Goal a –
Transcribe the entries below exactly, everything from the line containing "Task: Sign up for Adoption Counselor slot #2" down to the line containing "coord(1236,35)", including both of those lines.
[BEGIN Supplied passage]
Understanding what your code-based product or project is supposed to do seems like a no-brainer. Yet, it can be surprisingly hard to know for sure—people change their minds about what should be in or out, schedules change, teams change members, and other teams you need to work with have different priorities than you. The stereotype of knowing what you are supposed to do up front, which won't change (a waterfall concept), is a rare phenomenon if it ever happens. A sprint being planned and then totally completed by the end is rare enough. Imagine how unlikely a project going for 20 or more sprints will nail it perfectly. My team did two major projects at my last employer, each with 16 months' development time, yet the end product bore little resemblance to the initially proposed product. So, knowing what your code should do can be a very dynamic thing.

This means that as a leader, you have to understand what the product team is asking today, imagine what might be asked tomorrow, deal with details that may only be decided deep into the schedule, adjust expectations regarding schedules, offer alternatives, or propose a different path, go to way the hell too many meetings, and somehow keep all of this in your head (and what tools you may have). To have product teams care to communicate with you, you have to understand the business needs, be able to ask important questions at the right time, and always stay in contact. You can't simply be handed some user stories and implement them as written without continuous clarifications, explanations, or even pointing out missing items. If a product team does not care to communicate at all (I've seen this in prior years; thankfully, in my last (very large) employer, I always had reasonable access to them, and they tended to appreciate the communication), then achieving quality will be difficult or impossible.
[END Supplied passage]
Goal b –
Restate word for word the part of the passage on knowing what your code should do, everything from "Understanding what your" down to "very dynamic thing.".
[BEGIN Material to process]
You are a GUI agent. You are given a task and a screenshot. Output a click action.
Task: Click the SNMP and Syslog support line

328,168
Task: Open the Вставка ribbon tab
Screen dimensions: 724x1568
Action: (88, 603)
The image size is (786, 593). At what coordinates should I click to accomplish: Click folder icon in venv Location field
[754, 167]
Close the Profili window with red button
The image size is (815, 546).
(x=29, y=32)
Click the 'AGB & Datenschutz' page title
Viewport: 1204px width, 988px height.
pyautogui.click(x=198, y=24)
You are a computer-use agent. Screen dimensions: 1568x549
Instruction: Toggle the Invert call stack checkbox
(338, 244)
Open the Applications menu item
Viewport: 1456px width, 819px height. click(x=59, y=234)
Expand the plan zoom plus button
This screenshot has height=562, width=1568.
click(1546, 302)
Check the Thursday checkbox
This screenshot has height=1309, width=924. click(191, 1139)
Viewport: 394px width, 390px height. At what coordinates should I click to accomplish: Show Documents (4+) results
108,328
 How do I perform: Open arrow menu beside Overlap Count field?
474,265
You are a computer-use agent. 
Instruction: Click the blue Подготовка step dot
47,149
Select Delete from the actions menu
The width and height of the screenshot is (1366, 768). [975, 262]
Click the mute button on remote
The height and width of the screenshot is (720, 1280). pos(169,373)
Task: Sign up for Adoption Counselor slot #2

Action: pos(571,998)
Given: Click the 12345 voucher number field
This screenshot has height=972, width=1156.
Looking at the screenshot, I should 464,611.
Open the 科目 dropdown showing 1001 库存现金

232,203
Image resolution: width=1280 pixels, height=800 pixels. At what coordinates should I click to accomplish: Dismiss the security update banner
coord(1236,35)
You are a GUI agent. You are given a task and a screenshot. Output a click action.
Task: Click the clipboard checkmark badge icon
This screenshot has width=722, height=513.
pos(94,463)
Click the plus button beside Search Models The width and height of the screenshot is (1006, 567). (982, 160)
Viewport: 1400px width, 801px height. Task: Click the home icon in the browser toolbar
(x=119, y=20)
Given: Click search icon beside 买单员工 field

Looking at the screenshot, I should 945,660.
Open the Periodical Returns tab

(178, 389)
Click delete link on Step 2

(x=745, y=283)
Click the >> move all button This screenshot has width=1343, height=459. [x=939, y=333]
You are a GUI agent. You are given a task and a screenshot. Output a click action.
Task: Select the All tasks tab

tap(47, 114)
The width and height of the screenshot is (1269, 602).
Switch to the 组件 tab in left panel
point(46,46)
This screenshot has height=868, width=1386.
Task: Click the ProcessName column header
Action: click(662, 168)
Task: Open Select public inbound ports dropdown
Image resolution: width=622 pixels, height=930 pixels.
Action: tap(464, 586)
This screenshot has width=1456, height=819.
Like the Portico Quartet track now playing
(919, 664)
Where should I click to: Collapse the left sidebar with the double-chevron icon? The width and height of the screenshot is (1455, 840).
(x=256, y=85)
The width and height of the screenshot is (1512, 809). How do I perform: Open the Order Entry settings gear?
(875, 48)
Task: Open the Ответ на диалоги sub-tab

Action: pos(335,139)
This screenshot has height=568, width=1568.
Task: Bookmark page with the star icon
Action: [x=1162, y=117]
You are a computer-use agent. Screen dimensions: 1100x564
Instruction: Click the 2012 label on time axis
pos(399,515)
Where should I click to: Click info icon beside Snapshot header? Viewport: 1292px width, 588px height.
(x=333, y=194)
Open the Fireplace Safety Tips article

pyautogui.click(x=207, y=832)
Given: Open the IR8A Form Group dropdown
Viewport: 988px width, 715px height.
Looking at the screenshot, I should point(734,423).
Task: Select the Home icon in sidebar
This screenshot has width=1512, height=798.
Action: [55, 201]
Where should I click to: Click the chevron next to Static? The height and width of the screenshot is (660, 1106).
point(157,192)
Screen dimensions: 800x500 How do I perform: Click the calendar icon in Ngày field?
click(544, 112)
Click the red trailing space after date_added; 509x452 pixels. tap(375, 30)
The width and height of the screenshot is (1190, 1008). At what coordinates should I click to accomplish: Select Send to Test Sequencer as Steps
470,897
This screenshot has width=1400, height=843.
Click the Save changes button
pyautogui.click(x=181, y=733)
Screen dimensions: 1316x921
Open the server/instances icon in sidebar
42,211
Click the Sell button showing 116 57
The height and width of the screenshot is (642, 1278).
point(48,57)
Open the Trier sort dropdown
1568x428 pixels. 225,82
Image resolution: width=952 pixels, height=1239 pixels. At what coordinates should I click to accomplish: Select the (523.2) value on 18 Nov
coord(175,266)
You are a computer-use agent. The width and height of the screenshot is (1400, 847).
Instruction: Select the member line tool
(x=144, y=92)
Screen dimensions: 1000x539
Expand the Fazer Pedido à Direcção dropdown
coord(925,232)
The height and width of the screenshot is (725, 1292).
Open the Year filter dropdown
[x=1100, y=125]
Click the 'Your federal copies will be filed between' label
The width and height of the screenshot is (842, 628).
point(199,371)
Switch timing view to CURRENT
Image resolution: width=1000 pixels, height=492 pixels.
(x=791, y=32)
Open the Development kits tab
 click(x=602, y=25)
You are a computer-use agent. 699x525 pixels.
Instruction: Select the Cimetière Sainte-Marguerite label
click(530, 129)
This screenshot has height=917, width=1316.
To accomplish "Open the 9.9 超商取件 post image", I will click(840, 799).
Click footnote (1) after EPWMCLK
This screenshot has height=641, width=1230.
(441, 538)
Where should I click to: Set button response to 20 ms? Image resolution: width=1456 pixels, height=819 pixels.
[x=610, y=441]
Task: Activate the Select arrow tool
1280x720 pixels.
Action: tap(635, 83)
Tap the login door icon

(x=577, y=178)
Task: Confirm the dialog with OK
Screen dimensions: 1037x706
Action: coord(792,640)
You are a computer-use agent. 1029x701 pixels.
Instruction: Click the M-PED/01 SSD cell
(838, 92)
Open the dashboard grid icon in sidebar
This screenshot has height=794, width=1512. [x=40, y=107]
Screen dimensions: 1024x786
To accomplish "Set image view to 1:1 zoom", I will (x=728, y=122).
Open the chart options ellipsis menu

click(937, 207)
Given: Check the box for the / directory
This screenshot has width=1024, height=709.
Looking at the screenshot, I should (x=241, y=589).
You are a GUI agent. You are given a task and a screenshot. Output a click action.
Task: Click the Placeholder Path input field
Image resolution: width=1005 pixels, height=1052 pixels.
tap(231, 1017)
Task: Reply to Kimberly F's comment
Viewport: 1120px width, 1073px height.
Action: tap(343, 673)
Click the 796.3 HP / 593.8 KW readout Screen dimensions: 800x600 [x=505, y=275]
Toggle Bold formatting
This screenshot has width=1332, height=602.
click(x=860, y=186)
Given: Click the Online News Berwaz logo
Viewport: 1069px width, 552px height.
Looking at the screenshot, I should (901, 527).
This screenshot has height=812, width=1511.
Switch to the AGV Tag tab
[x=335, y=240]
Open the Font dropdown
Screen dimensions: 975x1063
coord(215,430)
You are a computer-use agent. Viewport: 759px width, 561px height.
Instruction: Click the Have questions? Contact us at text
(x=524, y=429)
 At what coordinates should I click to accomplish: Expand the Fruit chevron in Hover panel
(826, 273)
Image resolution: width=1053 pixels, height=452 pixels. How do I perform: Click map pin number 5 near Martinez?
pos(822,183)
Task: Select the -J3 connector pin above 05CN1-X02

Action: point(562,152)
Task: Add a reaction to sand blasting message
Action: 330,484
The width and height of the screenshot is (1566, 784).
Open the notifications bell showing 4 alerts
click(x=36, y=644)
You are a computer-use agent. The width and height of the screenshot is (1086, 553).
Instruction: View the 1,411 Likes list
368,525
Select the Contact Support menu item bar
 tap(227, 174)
[END Material to process]
Final answer a –
Task: Sign up for Adoption Counselor slot #2

Action: pos(571,998)
Given: Click the 12345 voucher number field
This screenshot has height=972, width=1156.
Looking at the screenshot, I should 464,611.
Open the 科目 dropdown showing 1001 库存现金

232,203
Image resolution: width=1280 pixels, height=800 pixels. At what coordinates should I click to accomplish: Dismiss the security update banner
coord(1236,35)

Final answer b –
Understanding what your code-based product or project is supposed to do seems like a no-brainer. Yet, it can be surprisingly hard to know for sure—people change their minds about what should be in or out, schedules change, teams change members, and other teams you need to work with have different priorities than you. The stereotype of knowing what you are supposed to do up front, which won't change (a waterfall concept), is a rare phenomenon if it ever happens. A sprint being planned and then totally completed by the end is rare enough. Imagine how unlikely a project going for 20 or more sprints will nail it perfectly. My team did two major projects at my last employer, each with 16 months' development time, yet the end product bore little resemblance to the initially proposed product. So, knowing what your code should do can be a very dynamic thing.